WORK REQUEST: Below are records to be copied exactly; their pictures are to be omitted.

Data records
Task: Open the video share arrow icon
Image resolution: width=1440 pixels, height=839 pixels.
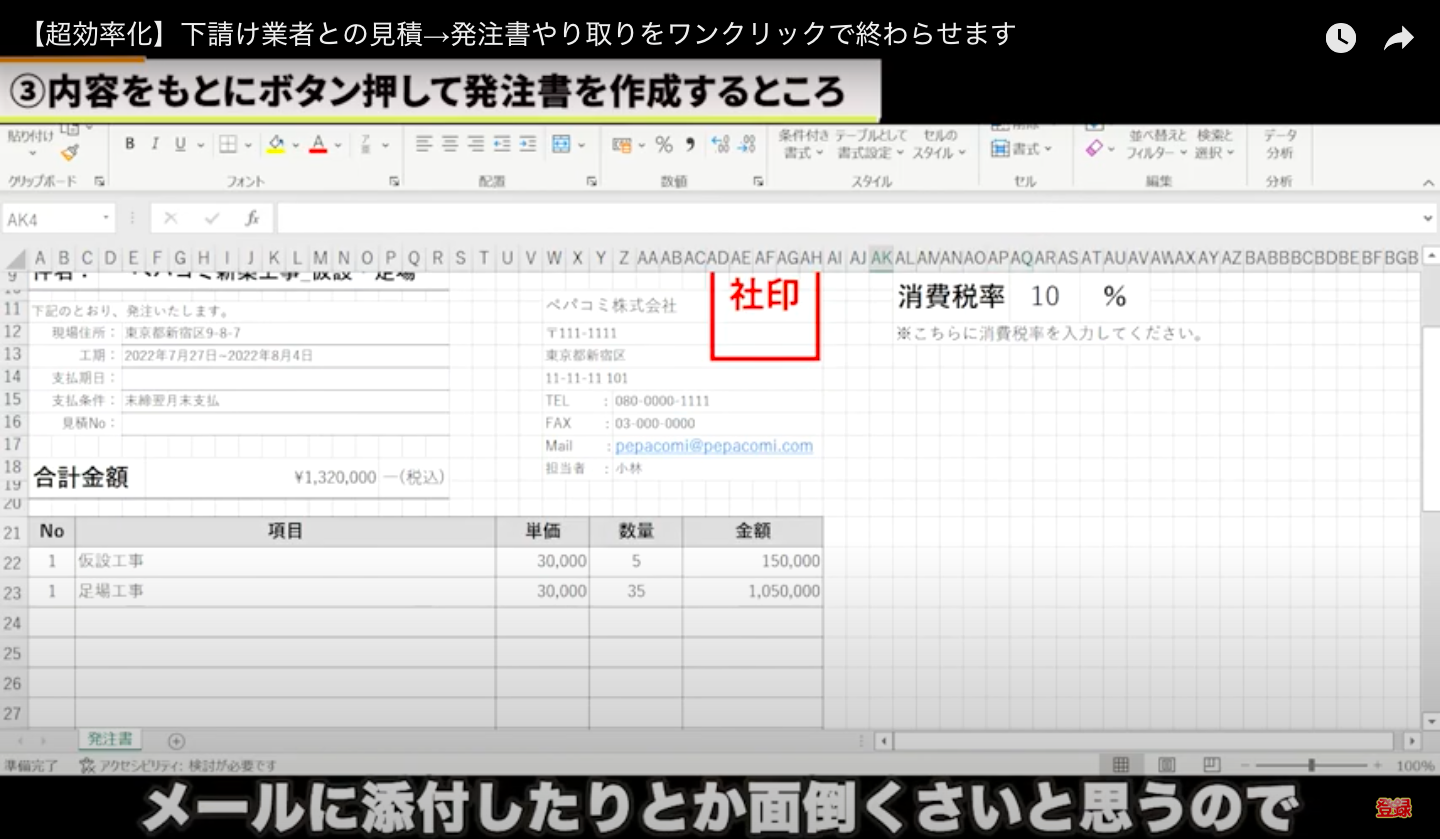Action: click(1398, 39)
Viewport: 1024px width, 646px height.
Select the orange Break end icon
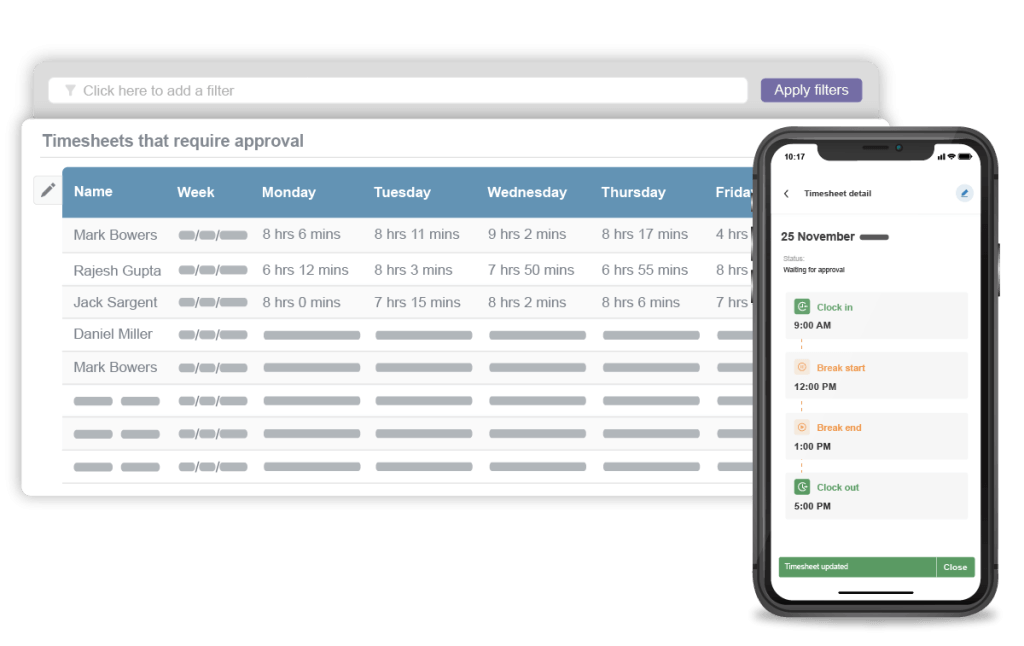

COMPLETED EXERCISE:
Task: Open the video share arrow icon
Image resolution: width=1440 pixels, height=839 pixels.
Action: click(1398, 39)
Viewport: 1024px width, 646px height.
Select the orange Break end icon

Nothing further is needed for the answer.